Ich bin fest davon überzeugt, dass jeder Mensch sich zu einem anderen Instrument hingezogen fühlt. Vielleicht auch in unterschiedlichen Lebenssituationen zu unterschiedlichen Instrumenten. Wenn es die finanziellen und zeitlichen Umstände erlauben, sollte man dieser Sehnsucht unbedingt nachgeben. Denn wenn man sich im Innersten tief berührt fühlt von einem Instrument, ist dieses in der Lage, das eigene Seelenheil zu befördern.
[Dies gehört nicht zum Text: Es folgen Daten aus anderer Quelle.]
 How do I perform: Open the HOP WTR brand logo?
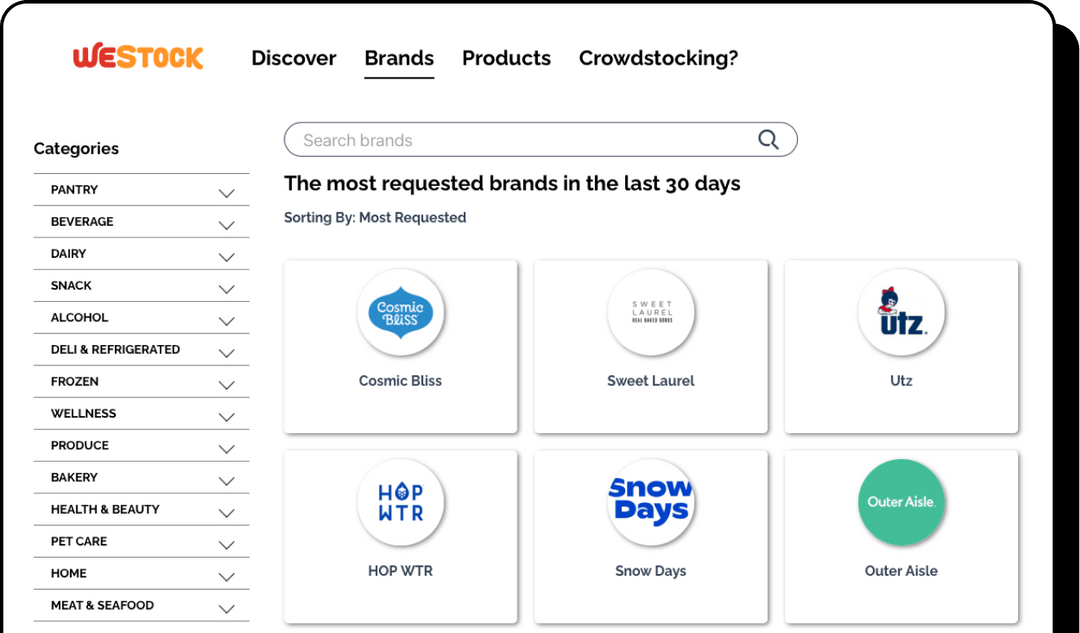point(400,503)
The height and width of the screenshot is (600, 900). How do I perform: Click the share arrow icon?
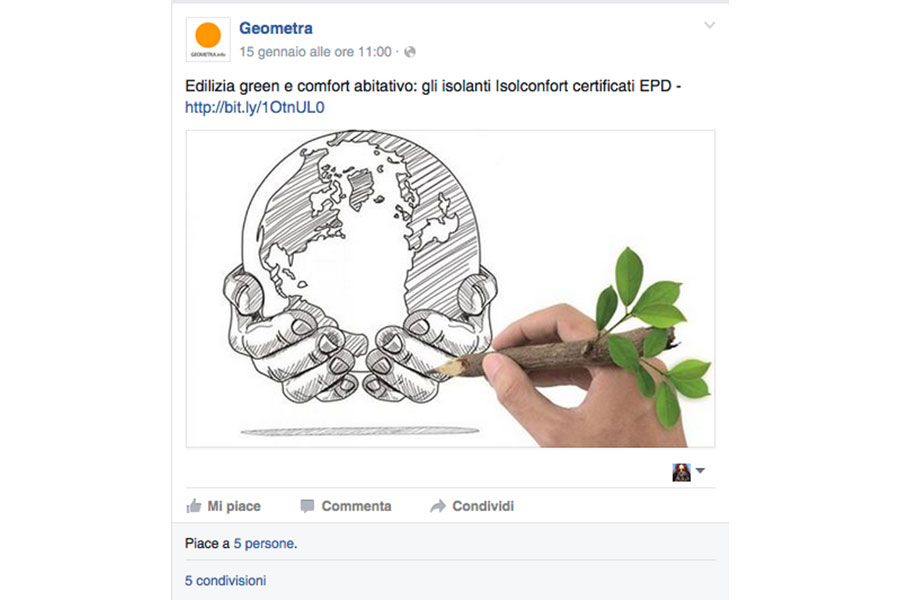pos(437,506)
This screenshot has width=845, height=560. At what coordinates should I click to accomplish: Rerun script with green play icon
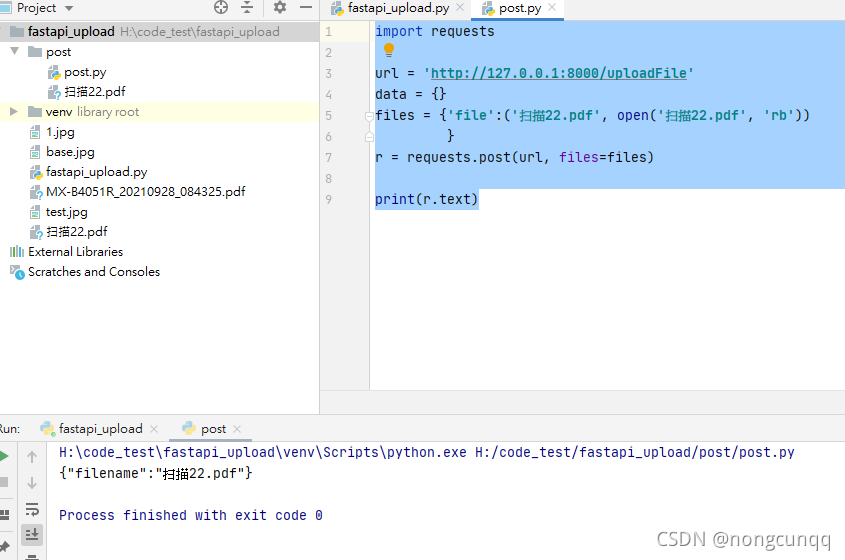click(x=4, y=456)
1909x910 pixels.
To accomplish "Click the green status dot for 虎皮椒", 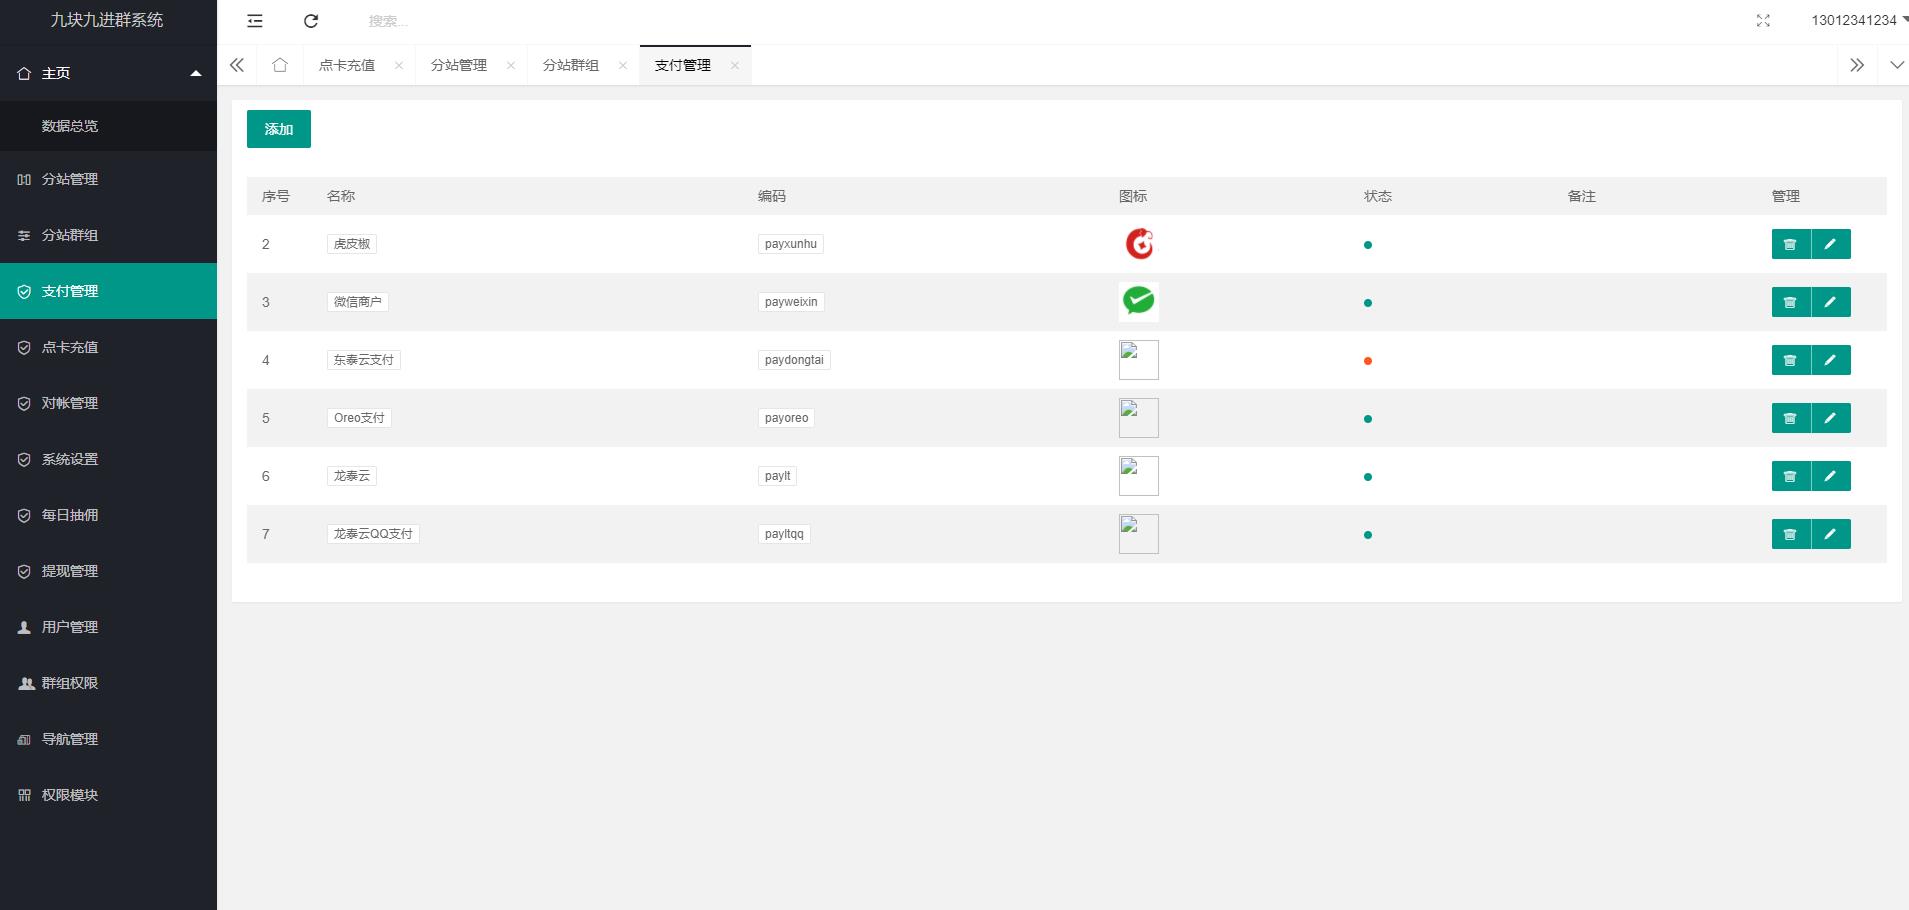I will click(x=1367, y=245).
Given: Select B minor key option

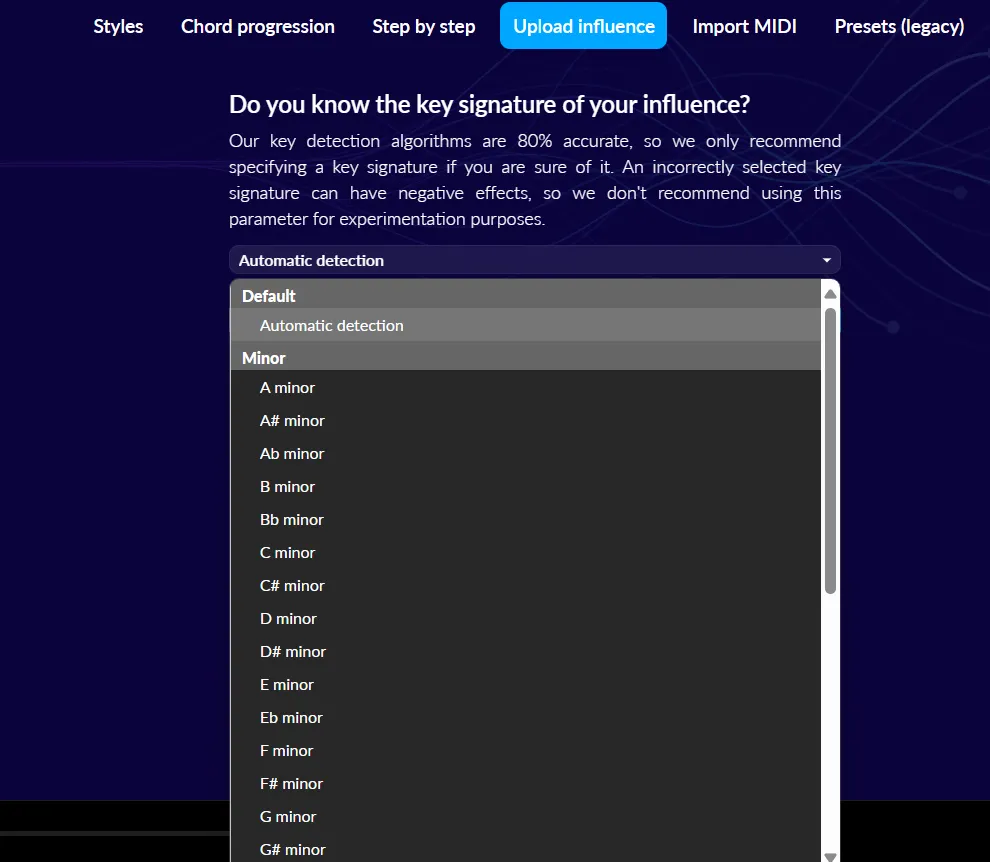Looking at the screenshot, I should [x=287, y=486].
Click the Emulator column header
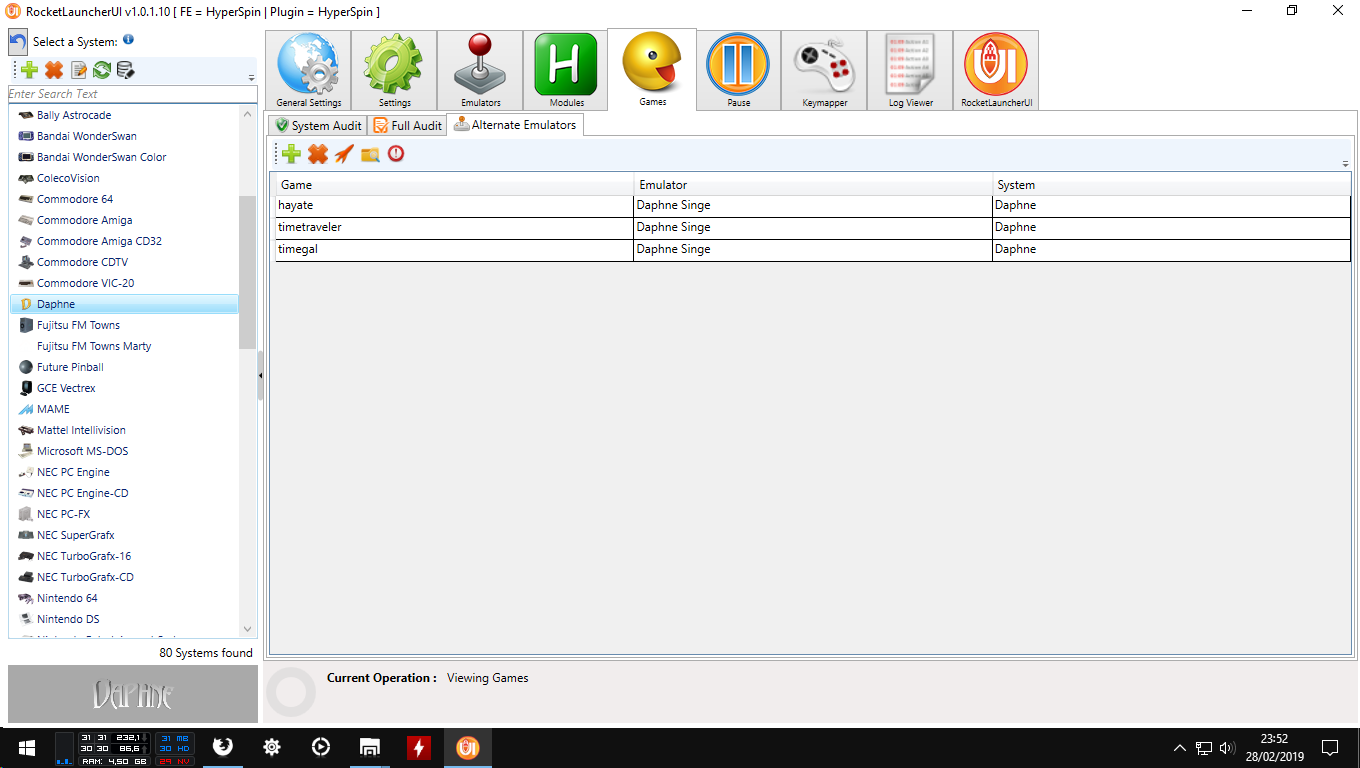Image resolution: width=1360 pixels, height=768 pixels. click(x=812, y=185)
Meinen Großeltern, Generation 2. Weltkrieg, war es enorm wichtig, dass wir Enkelkinder Instrumente erlernten. Sie wussten, dass in Krisenzeiten die Ausfüllung mit schönen Dingen überlebenswichtig ist. Der Geist findet einen Ort, an dem er sich nicht mit der Welt, wie sie ist, auseinandersetzen muss. Ein Ort, an dem er sein darf, ohne sich des eigenen Seins bewusst zu sein.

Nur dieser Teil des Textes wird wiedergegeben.